### Extracted records
---+---
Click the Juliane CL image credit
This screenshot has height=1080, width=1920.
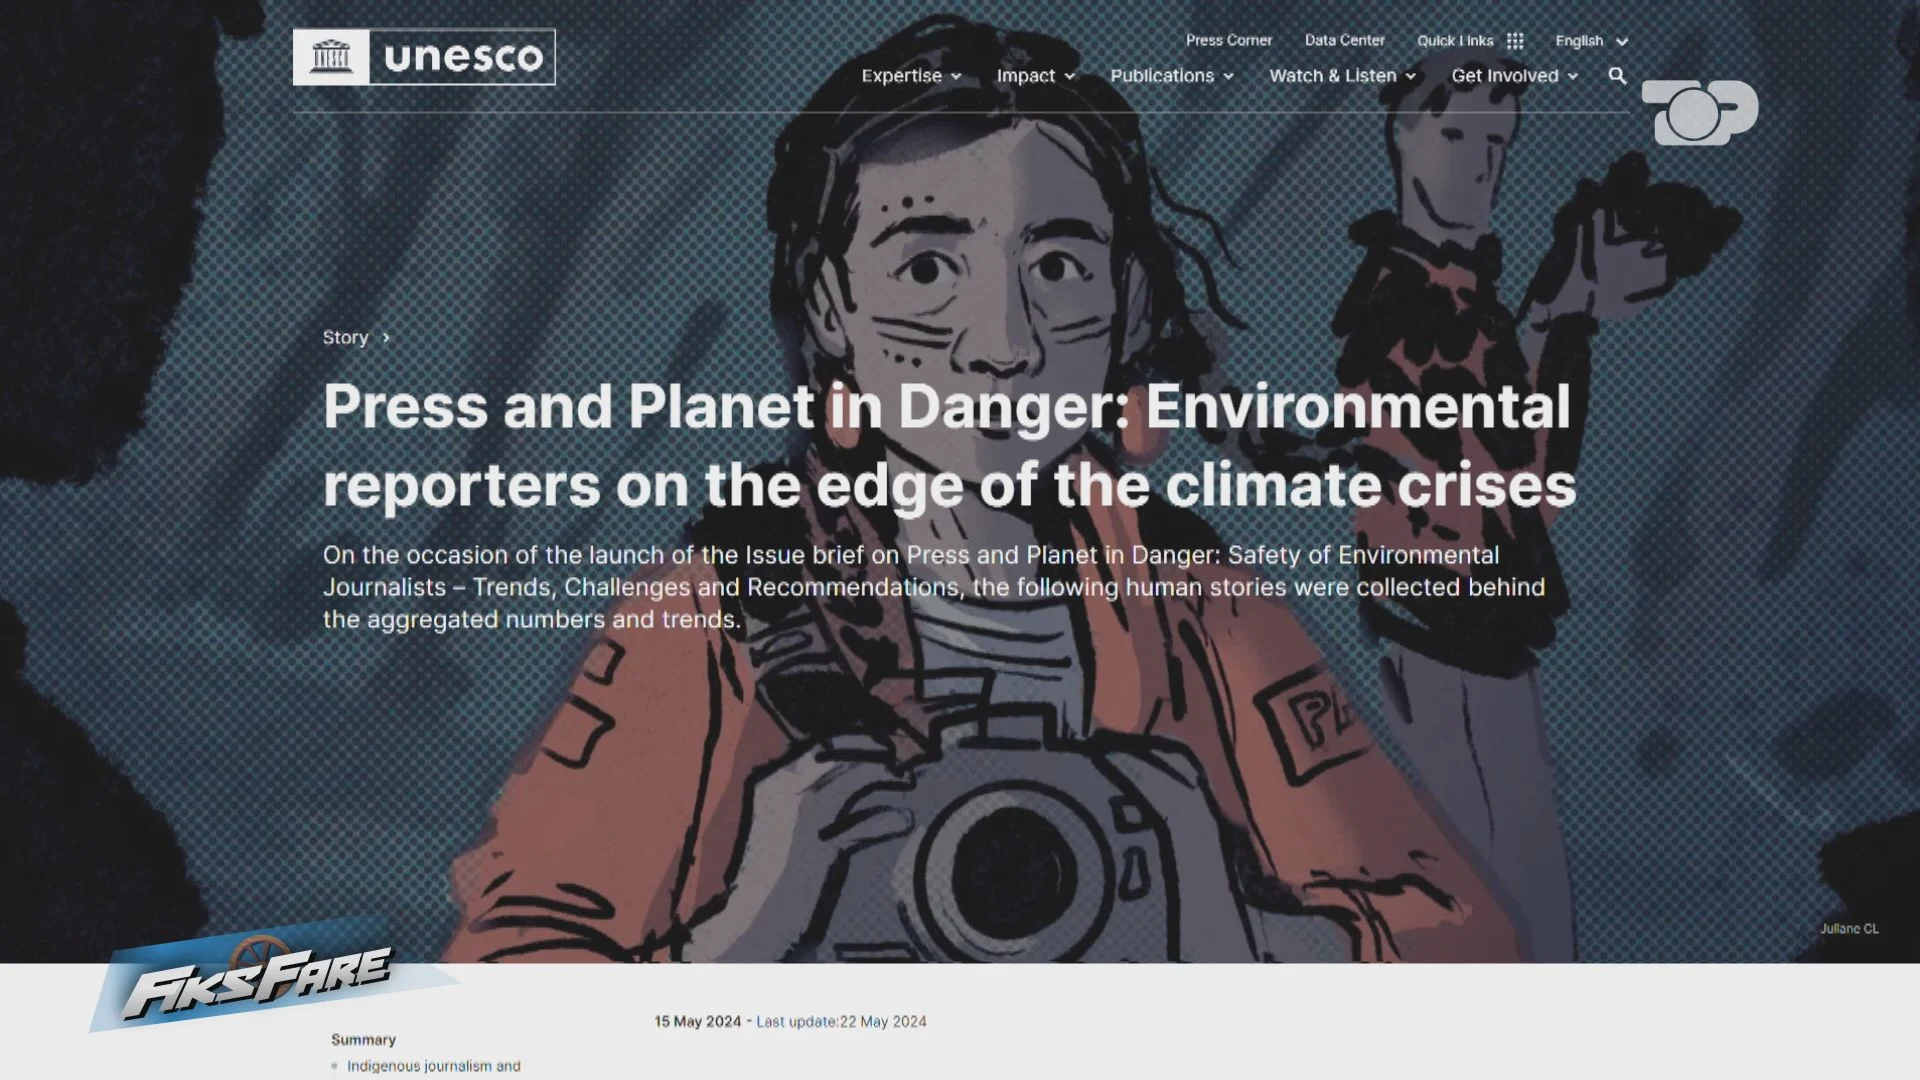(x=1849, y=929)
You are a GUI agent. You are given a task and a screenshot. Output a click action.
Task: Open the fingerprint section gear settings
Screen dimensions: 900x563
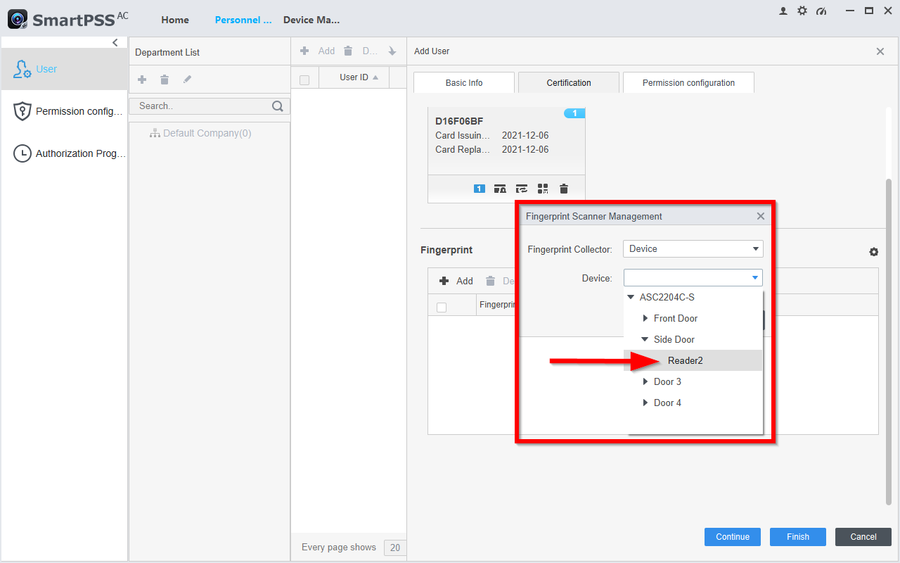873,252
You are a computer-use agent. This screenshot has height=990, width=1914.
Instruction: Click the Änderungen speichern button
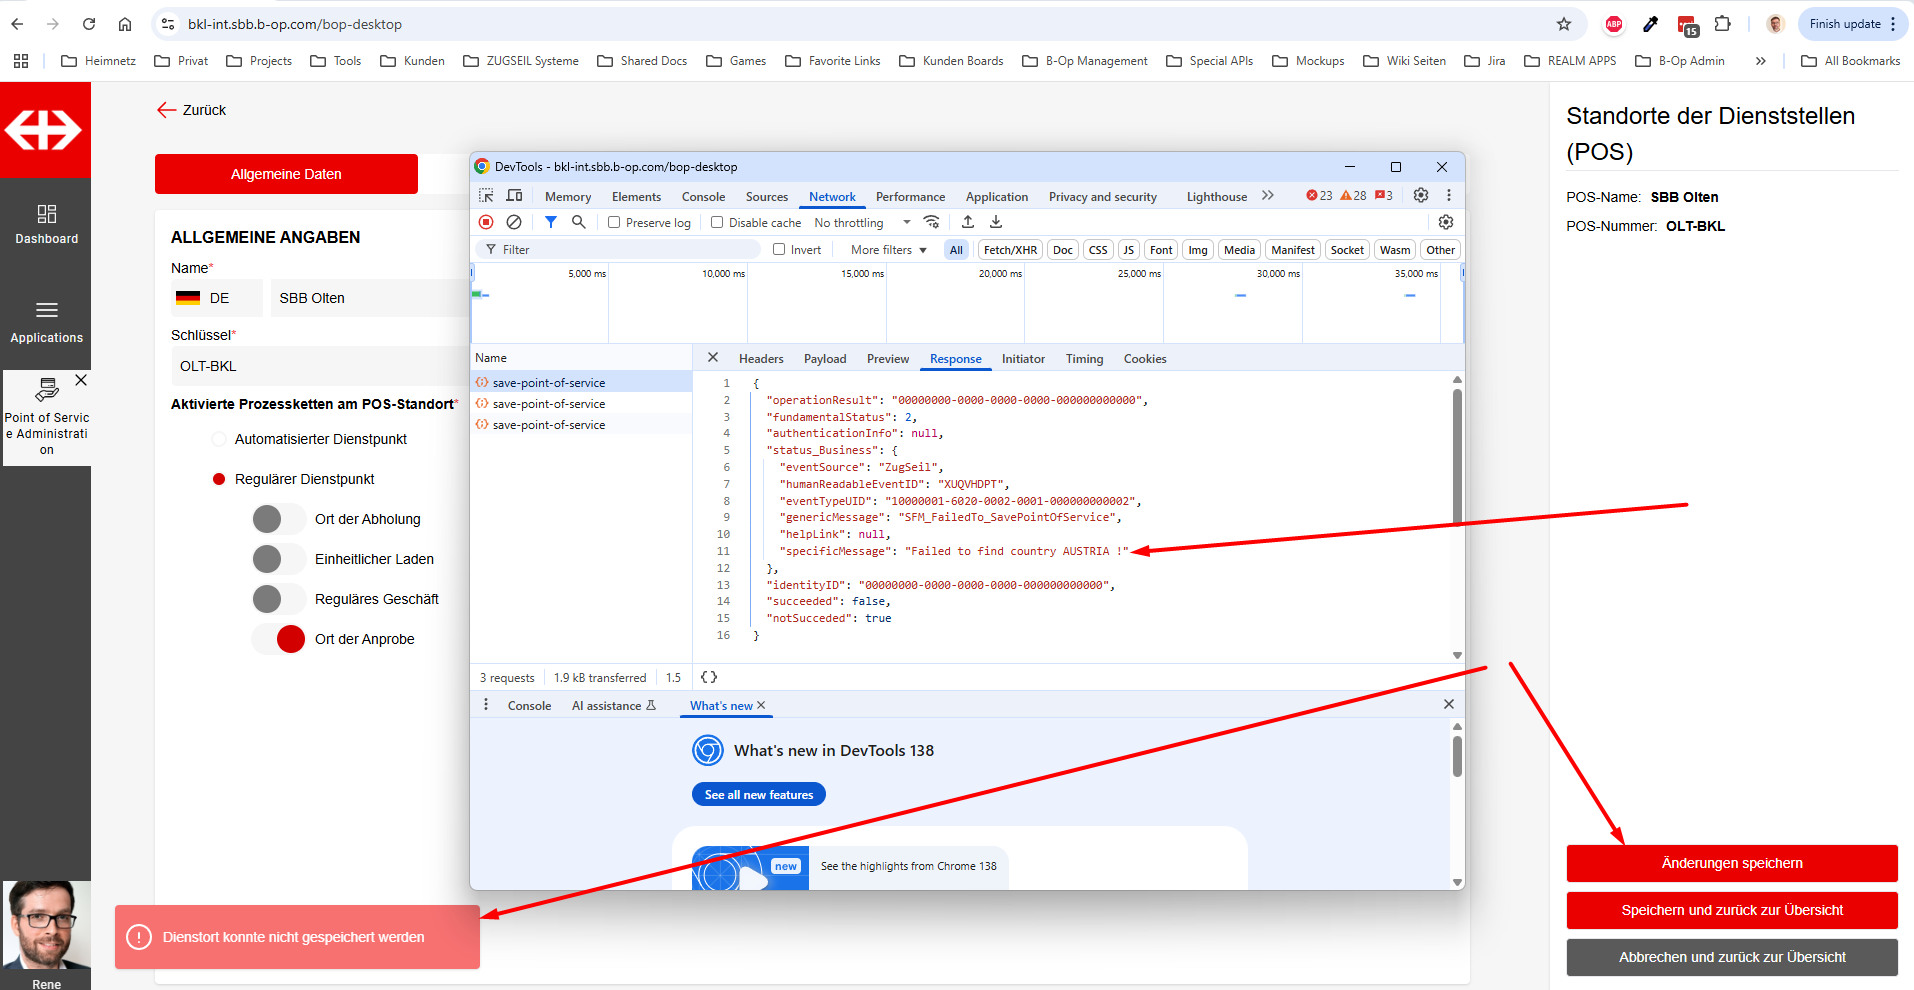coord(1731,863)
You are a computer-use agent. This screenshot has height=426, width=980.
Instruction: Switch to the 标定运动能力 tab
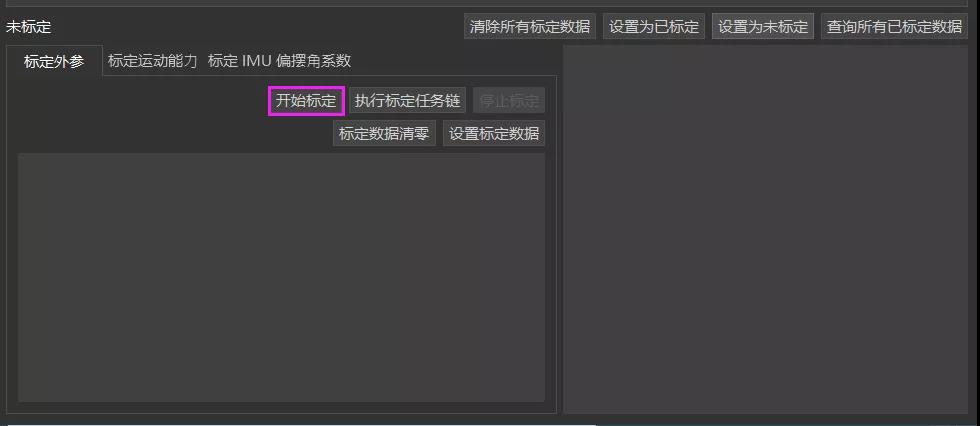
---+---
Find the line with "Instruction: Click the". Return it and each line after it through the end of the data, exactly, without pictures.

Instruction: Click the Änderungen speichern button
coord(1731,863)
You are a computer-use agent. This screenshot has height=426, width=980.
Instruction: Switch to the 标定运动能力 tab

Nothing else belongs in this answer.